AMITÉ is a joint research effort of USC’s Information Sciences Institute and Computer Science Department , and part of the ANT: the Analysis of Network Traffic research group. It is supported by the US DHS CyberSecurity program through contract (number 09-C-0081).

People

  • Calvin Ardi, USC CS PhD graduate (2020) (USC CS Dept. and ISI)
  • Xun Fan, USC CS PhD graduate (2015) (USC CS Dept. and ISI)
  • Ramesh Govindan, co-PI on this project, professor (USC CS Dept.)
  • John Heidemann, PI on this project, project leader and professor (USC/ISI)
  • Zi Hu, USC CS MS graduate (2014) (USC CS Dept. and ISI)
  • Yuri Pradkin, researcher (USC/ISI)

Publications

  • Xun Fan, John Heidemann and Ramesh Govindan 2013. Evaluating Anycast in the Domain Name System. Proceedings of the IEEE Infocom (Turin, Italy, Apr. 2013), 1681–1689. [PDF] Details
  • John Heidemann and Walter Willinger 2013. Internet Visualization. Computing. 96, 1 (2013), 1–2. [DOI] [PDF] Details
  • Xue Cai, John Heidemann, Balachander Krishnamurthy and Walter Willinger 2012. An Organization-Level View of the Internet and its Implications (Extended). Technical Report ISI-TR-2009-679. USC/Information Sciences Institute. [PDF] Details
  • Xun Fan, John Heidemann and Ramesh Govindan 2012. Characterizing Anycast in the Domain Name System. Technical Report ISI-TR-2011-681. USC/Information Sciences Institute. [PDF] Details
  • Zi Hu, John Heidemann and Yuri Pradkin 2012. Towards Geolocation of Millions of IP Addresses. Proceedings of the ACM Internet Measurement Conference (Boston, MA, USA, 2012), 123–130. [DOI] [PDF] Details
  • Zi Hu, John Heidemann and Yuri Pradkin 2012. Towards Geolocation of Millions of IP Addresses. Technical Report ISI-TR-2012-680. USC/Information Sciences Institute. [PDF] Details
  • Xun Fan, John Heidemann and Ramesh Govindan 2011. Identifying and Characterizing Anycast in the Domain Name System. Technical Report ISI-TR-2011-671. USC/Information Sciences Institute. [PDF] Details
  • Xue Cai, John Heidemann, Balachander Krishnamurthy and Walter Willinger 2010. Towards an AS-to-Organization Map. Proceedings of the ACM Internet Measurement Conference (Melbourne, Australia, Nov. 2010), 199–205. [DOI] [PDF] Details
  • Xun Fan and John Heidemann 2010. Selecting Representative IP Addresses for Internet Topology Studies.
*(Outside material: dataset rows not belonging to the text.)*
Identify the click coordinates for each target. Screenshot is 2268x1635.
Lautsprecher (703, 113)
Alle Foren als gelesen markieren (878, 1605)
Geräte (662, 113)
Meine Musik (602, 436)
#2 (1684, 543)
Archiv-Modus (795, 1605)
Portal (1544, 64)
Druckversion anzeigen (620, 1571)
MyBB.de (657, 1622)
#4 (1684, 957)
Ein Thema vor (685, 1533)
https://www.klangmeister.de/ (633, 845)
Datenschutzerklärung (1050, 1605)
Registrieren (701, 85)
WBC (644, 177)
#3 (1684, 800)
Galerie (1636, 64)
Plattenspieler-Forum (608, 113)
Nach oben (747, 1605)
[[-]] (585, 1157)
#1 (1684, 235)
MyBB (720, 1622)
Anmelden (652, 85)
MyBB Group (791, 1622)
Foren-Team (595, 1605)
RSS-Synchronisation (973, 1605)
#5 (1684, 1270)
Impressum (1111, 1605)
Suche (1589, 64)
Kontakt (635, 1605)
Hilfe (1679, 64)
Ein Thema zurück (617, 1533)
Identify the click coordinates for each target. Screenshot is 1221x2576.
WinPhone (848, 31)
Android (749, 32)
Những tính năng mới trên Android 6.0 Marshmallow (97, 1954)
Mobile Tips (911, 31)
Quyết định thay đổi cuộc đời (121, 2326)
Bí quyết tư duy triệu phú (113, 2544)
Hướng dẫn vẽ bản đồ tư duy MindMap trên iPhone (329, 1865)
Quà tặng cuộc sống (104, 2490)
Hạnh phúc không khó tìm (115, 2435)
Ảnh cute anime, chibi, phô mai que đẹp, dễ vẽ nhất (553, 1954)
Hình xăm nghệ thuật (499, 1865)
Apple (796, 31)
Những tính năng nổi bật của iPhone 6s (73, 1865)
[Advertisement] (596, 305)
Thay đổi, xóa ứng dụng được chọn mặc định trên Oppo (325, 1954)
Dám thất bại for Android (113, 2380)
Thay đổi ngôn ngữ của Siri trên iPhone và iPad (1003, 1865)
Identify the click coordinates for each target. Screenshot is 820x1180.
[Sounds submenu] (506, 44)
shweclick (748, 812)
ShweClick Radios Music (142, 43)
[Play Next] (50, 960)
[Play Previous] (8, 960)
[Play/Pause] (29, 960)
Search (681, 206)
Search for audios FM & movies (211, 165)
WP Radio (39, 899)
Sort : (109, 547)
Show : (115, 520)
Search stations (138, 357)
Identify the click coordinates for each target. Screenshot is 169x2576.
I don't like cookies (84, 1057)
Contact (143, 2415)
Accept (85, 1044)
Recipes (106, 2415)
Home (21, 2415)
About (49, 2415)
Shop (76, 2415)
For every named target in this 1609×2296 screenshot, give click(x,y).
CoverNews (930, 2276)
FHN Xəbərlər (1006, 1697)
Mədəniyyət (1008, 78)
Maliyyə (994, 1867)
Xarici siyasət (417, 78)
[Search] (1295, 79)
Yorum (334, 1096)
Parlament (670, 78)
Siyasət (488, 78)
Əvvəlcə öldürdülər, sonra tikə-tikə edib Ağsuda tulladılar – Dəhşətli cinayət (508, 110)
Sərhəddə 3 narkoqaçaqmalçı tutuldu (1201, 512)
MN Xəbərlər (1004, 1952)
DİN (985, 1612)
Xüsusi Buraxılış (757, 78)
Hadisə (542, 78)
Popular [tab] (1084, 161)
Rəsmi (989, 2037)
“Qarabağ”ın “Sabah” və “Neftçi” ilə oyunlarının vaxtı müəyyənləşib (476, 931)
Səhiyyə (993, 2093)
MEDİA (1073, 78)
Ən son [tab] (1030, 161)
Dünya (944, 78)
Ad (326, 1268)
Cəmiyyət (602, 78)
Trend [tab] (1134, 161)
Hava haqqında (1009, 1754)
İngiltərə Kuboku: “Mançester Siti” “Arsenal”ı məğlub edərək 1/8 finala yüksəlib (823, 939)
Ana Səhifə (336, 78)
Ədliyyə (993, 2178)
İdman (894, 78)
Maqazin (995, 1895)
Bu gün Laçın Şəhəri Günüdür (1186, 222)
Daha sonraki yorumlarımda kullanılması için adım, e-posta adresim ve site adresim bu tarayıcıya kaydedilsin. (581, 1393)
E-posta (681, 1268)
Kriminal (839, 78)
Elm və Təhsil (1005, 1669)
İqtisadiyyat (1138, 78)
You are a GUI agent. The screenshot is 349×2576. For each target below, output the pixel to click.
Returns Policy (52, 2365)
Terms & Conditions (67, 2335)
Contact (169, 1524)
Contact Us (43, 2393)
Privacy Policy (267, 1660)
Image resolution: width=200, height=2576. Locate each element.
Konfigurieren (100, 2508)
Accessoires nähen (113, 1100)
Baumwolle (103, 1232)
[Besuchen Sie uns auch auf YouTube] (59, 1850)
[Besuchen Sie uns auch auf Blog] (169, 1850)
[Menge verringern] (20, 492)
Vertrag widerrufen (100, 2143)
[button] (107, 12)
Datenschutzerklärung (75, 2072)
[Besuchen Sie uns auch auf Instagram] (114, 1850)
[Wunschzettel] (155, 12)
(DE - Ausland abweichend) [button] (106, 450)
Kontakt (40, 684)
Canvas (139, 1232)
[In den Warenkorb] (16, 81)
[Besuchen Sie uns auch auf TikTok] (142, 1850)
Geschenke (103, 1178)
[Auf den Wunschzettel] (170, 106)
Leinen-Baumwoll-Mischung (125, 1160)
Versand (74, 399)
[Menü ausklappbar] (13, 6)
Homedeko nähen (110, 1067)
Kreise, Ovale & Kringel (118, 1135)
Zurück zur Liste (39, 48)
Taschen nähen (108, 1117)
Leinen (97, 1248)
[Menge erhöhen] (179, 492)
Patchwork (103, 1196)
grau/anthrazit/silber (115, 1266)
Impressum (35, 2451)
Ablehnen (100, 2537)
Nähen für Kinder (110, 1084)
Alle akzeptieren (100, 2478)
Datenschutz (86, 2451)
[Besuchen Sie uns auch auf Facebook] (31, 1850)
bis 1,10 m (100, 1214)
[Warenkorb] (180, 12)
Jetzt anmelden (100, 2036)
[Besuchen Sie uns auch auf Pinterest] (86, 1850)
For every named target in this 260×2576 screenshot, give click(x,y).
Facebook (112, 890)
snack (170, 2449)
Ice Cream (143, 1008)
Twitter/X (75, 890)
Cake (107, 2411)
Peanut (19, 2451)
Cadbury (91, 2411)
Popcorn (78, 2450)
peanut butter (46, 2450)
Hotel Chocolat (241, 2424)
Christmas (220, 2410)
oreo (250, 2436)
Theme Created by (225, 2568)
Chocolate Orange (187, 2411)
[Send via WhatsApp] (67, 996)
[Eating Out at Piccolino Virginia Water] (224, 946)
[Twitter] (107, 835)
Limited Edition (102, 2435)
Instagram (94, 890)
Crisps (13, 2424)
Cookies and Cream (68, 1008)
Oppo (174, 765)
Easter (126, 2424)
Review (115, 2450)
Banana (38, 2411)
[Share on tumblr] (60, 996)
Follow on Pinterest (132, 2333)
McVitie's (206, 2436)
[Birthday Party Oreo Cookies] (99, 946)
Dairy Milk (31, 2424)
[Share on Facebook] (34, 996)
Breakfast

Proceedings of the ACM Internet Measurement Conference (Melbourne, Australia, Nov. 2010), 411–423. [DOI] [PDF] Details
  • Xue Cai and John Heidemann 2010. Understanding Block-level Address Usage in the Visible Internet. Proceedings of the ACM SIGCOMM Conference (New Delhi, India, Aug. 2010), 99–110. [DOI] [PDF] Details
  • Xue Cai and John Heidemann 2010. Understanding Block-level Address Usage in the Visible Internet (extended). Technical Report ISI-TR-2009-665. USC/Information Sciences Institute. [PDF] Details
  • Xun Fan and John Heidemann 2010. Selecting Representative IP Addresses for Internet Topology Studies. Technical Report ISI-TR-2010-666. USC/Information Sciences Institute. [PDF] Details

For related publications, please see the ANT publications web page.

Software

See also the ANT software web page.

Datasets

  • Address Hitlists: An IP Address Space Hitlist is a list of IP addresses (representives) that cover the IPv4 address space. Our goal is to provide representatives that are responsive, complete and stable: that is, addresses that respond to pings and traceroutes (with high probability), that cover every allocated IPv4 /24 prefix, and that do not change much over time. For more information, please refer to our dataset page.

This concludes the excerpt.